Elementary School No. 2 in Hrubieszów
My wartime experiences
It was a sad year, 1939. The Germans took Poland captive for a good few years. They tormented the country and did not allow children to be taught in Polish schools. They closed all the colleges and universities, while in the elementary schools they confiscated all the textbooks and forced children to learn from an obligatory journal, the Ster.
At the beginning of the war there were constant air raids, which the people observed with fear and dismay. Then the arrests started. The Germans would take the men, leaving the women and the children alone and helpless. Some time later they started rounding up youths alone for labor in Germany. The younger people had to hide in the forests.

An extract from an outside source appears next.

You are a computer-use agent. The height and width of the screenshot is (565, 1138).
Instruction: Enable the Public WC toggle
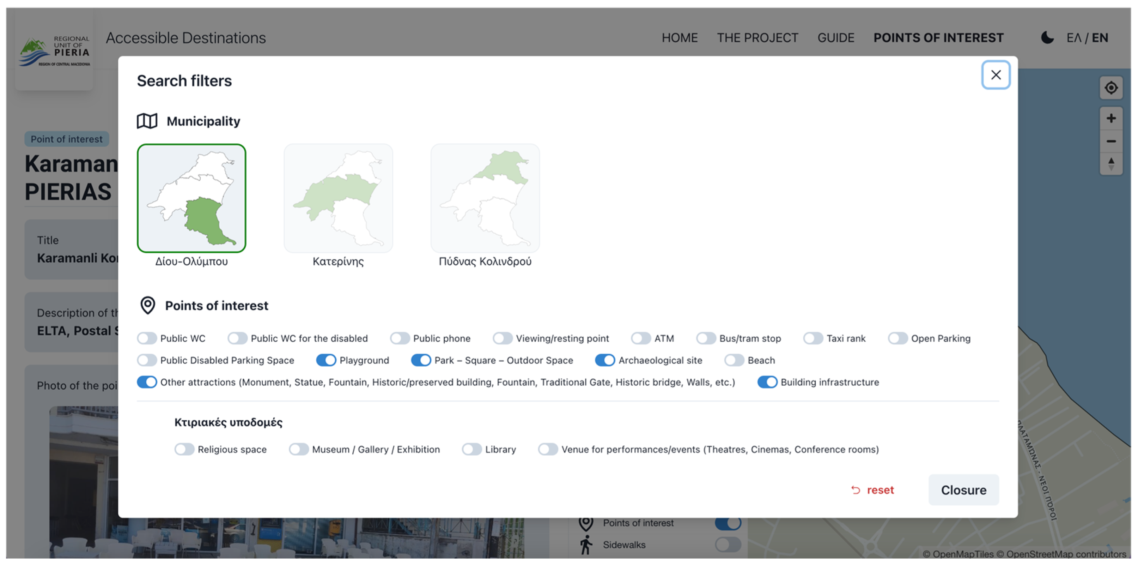(147, 338)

In the second year the Germans evicted Poles from their own farms, where Poles had been living for generations past. They were sent behind the barbed wire and to the camps, where they were murdered and then burned in special furnaces.

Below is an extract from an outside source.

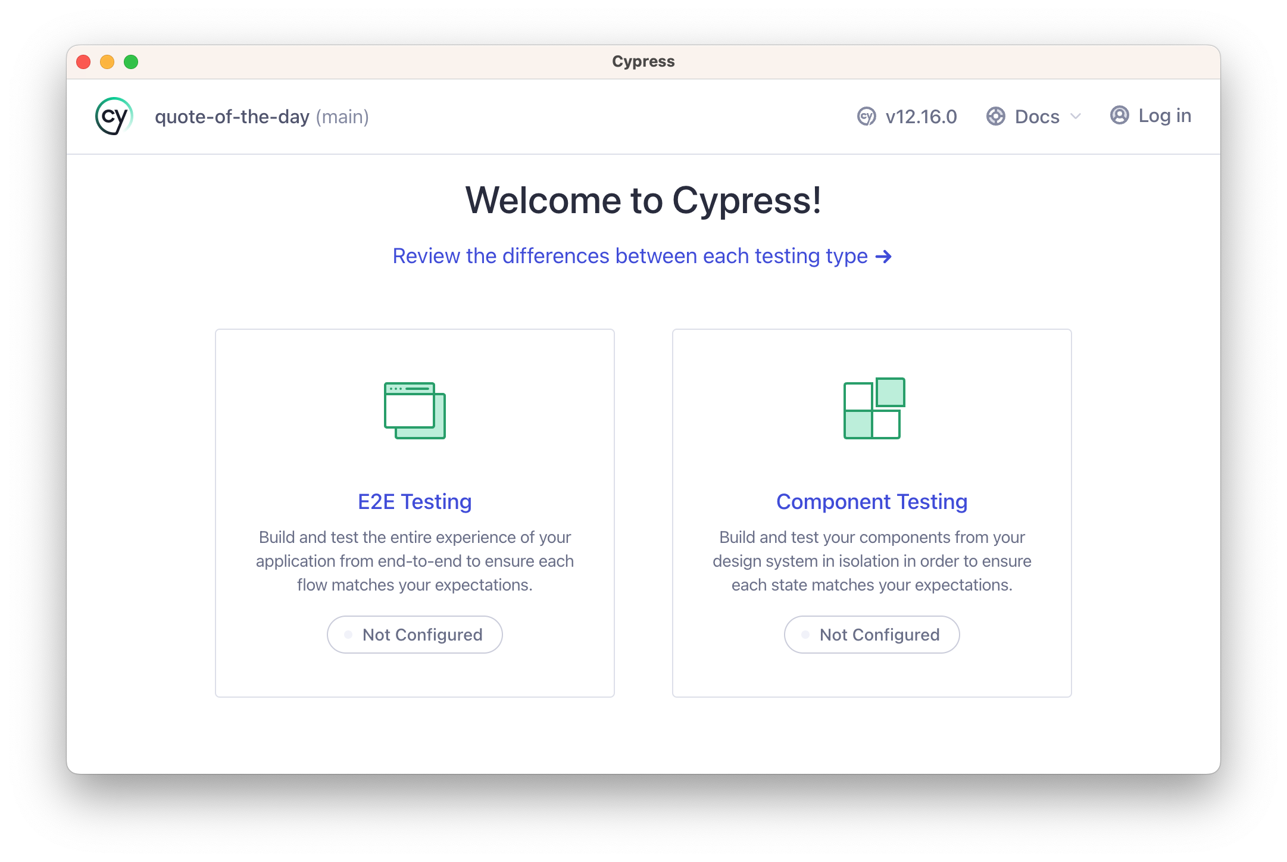The image size is (1287, 862).
Task: Click the E2E Testing browser window icon
Action: point(415,410)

The occupier also incited the Ukrainians’ hatred towards Poles. As a result, the Ukrainians engaged in murder and burned down Polish towns and villages. Each night you could see the glow of fires. The residents of small townships and villages lived in constant fear. It all started in Volhynia, and spread from there to this side of the River Bug.
The Germans also took large quantities of wood, entire industrial plants and numerous other things from Poland to their country. This all lasted five years. In 1944, the Uprising broke out in Warsaw. Despite a heroic struggle, Poles did not succeed in liberating their capital from the enemy. A great many Poles died in the Uprising. Poland regained its freedom only thanks to the help of the Russians, and the Germans were defeated.